'Telekulak'a grup seks benzetmesi
Abone olHürriyet yazarı Özkök, Hanefi Avcı'nın tutuklanması sonrasında ofisinde bulunan kasetler ile ilgili olarak savcılığa ifade verdi ve şikayetçi oldu.
Hanefi Avcı'nın ofisinde bulunan yasadışı dinleme
kasetleriyle ilgili soruşturma sürüyor. Avcı'nın
bürosunda ele geçirildiği ileri sürülen ses kayıtları nedeniyle
mağdur sıfatıyla ifade veren Hürriyet eski Genel Yayın Yönetmeni
Ertuğrul Özkök, yasadışı dinlemeleri 'grup sekse'
benzetti.
Dinlendiği için yabancı arkadaşlarının kendisiyle konuşmaya çekindiğini ve telefonda şarap meselesini bile konuşamadığını söyleyen Özkök, "Bazen insan karısına 'seni seviyorum' der. Karınızla özel konuşursunuz. 'Seni istiyorum' dersin. Karınızla cilveleşme yaptığınızı sanıyorsunuz. Ama meğer grup seks yapıyormuşsunuz. Beş kişi daha sizi dinliyor. Böyle bir şey var mı? Bu benim sorunum değil. Ben alıştım zaten" dedi.

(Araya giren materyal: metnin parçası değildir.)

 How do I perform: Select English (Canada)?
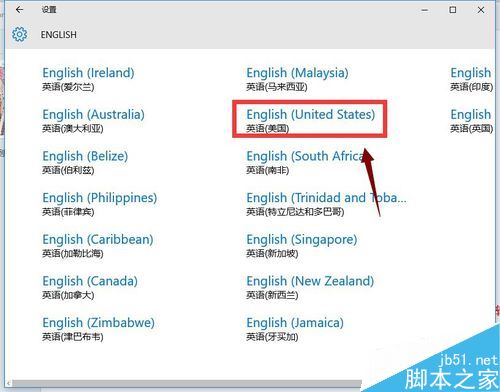[90, 287]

Hürriyet Gazetesi Yazarı Ertuğrul Özkök, ''Devrimci Karargah Örgütü'' soruşturması kapsamında ''mağdur'' olarak ifade verdi.
ÖZKÖK ŞİKAYETÇİ OLDU
İstanbul Cumhuriyet Savcısı Kadir Altınışık tarafından
''mağdur'' sıfatıyla ifadesine başvurulan Özkök, basın mensuplarına
kısa bir açıklama yaptıktan sonra Beşiktaş'taki İstanbul
Adliyesi'nden ayrıldı. Hürriyet Gazetesi Yazarı Ertuğrul
Özkök, ''Devrimci Karargah Örgütü'' soruşturması kapsamında
''mağdur'' olarak ifade vermesinin ardından, ''Ben kanunsuz
dinlemelerden, özel hayatla ilgili kayıtların tutulmasından
şikayetçiyim'' dedi.
Ertuğrul Özkök, İstanbul Cumhuriyet Savcısı Kadir Altınışık'a ifade verdikten sonra Beşiktaş'taki İstanbul Adliyesinden ayrılırken basın mensuplarının sorularını yanıtladı.
KİMİN DİNLEDİĞİNİ BİLMİYORUM
Savcılıkta kendisine 4 ya da 5 dinleme tapesi gösterildiğini ve
bunlara bakarak incelediğini belirten Özkök, bunları yapanların
bulunmasını istedi:
''Şikayetçi olup olmadığımı sordular. Ben, bunları kimin
kaydettiğini ve sakladığını bilmiyorum. Tüm hayatım boyunca illegal
dinlemeler ile mücadele ettim. Dolayısıyla bunları kim yaptığıysa,
kim sakladıysa bulunmasını rica ediyorum''
BEN DE 28 ŞUBAT MAĞDURU ÇIKTIM
İllegal telefon dinlemelerinin hangi koşulda olursa
olsun insan haklarına karşı yapılmış saldırılardan bir tanesi
olduğuna inandığını ifade eden Özkök, telefon konuşmalarının
insanın özel hayatı olduğunu söyledi:
''Yani o telefonlarda insan bazen içini döküyor. Bazen
annesi, babası ile ilgili konuşabiliyor. Dolayısıyla bunun sadece
beni ilgilendirdiğini düşünmüyorum. Zaten gördüğüm konuşmalarda suç
unsuru da yok. Herkes beni 28 Şubatçı biliyor, meğer ben de 28
Şubatın mağduruymuşum. Çünkü yapılan dinlemeler, 28 Şubat dönemine
ait dinlemeler''
Ertuğrul Özkök, herkese seslenmek istediğini belirterek, ''Ben telefon dinleme mağduruyum. Bundan 12 yıl önce telefonum dinlenildi. Radyodan, oradan buradan, DYP'den kamuya dinlettirildi ve şunu söyleyeyim; Allah, en kızdığım insanlara, en öfkelendiğim insanlara dahi kendi sesini telefonda dinlemeyi nasip etmesin'' ifadelerini kullandı.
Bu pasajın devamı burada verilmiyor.